# Some different approaches for getting a Pandas DataFrame out of a database managed by DuckDB

### Using Just Pandas on a DuckDB-exported CSV file
Nothing surprising!

In [4]:
import pandas as pd
pd.read_csv('data/final/csvs/surgeries.csv')

Unnamed: 0,subject_id,success
0,2,True
1,1,True
2,1,False


### Getting a Pandas Dataframe using DuckDB on a CSV.
DuckDB natively supports Pandas!

%pip install duckdb

In [6]:
import duckdb
duckdb.sql("SELECT * FROM 'data/final/csvs/surgeries.csv'").to_df()

Unnamed: 0,subject_id,success
0,2,True
1,1,True
2,1,False


### Getting it from all the CSVs as a whole database, Using DuckDB
This has a few steps; you're essentially rebuilding the database (which happens with the `schema.sql` and the `load.sql` files), then querying it. 
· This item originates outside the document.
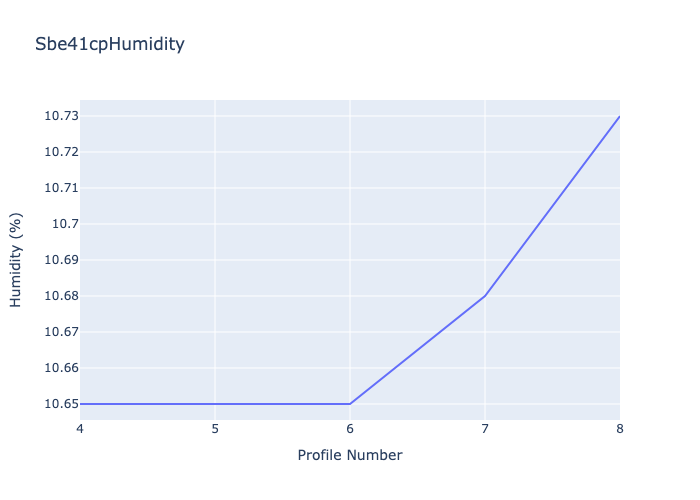Viewport: 700px width, 500px height.
Task: Select the Profile Number x-axis label
Action: tap(350, 455)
If a filename is given to the `duckdb.connect()` parameter, then the database would go into a single db file saved on disk, which could then be loaded directly, but for a lot of use cases it's not really necessary.

In [7]:
import duckdb
con = duckdb.connect()
con.sql("IMPORT DATABASE 'data/final/csvs';")
con.sql("SELECT * FROM surgeries;").to_df()
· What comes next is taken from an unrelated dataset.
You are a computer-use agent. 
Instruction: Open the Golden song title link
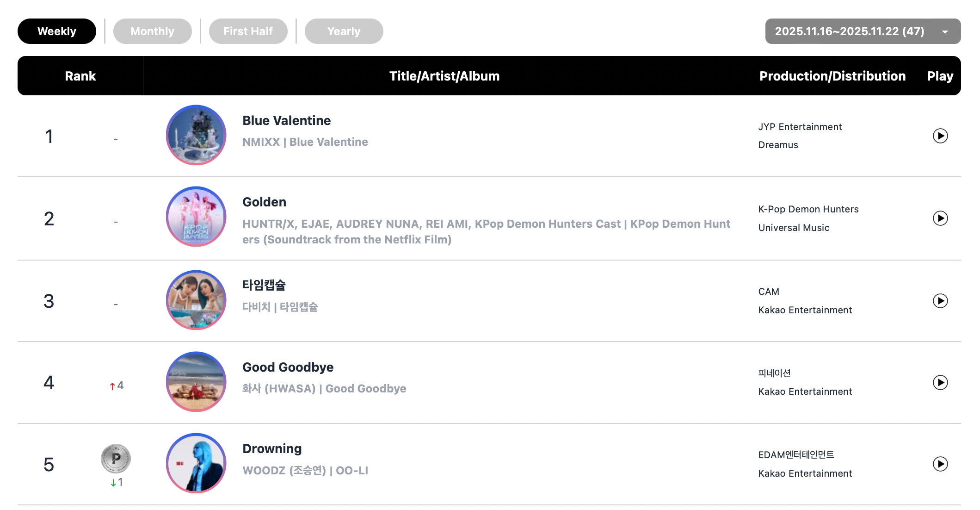pyautogui.click(x=264, y=202)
Unnamed: 0,subject_id,success
0,2,True
1,1,True
2,1,False


### Getting a Pandas DataFrame from a DuckDB database file, using Pandas
Note: there is a user warning from pandas, but it works just fine.

In [18]:
import duckdb, pandas as pd
pd.read_sql(
    sql="SELECT * FROM surgeries",
    con=duckdb.connect('data/final/experiment.db'),
)

  pd.read_sql(


Unnamed: 0,subject_id,success
0,2,True
1,1,True
2,1,False


### Using a SQLAlchemy Connector, Getting a Pandas DataFrame from a DuckDB database file, using Pandas


In [None]:
%pip install sqlalchemy duckdb-engine

In [19]:
import duckdb, pandas as pd, sqlalchemy

pd.read_sql(
    sql="SELECT * FROM surgeries",
    con=sqlalchemy.create_engine('duckdb:///data/final/experiment.db'),
)

Unnamed: 0,subject_id,success
0,2,True
1,1,True
2,1,False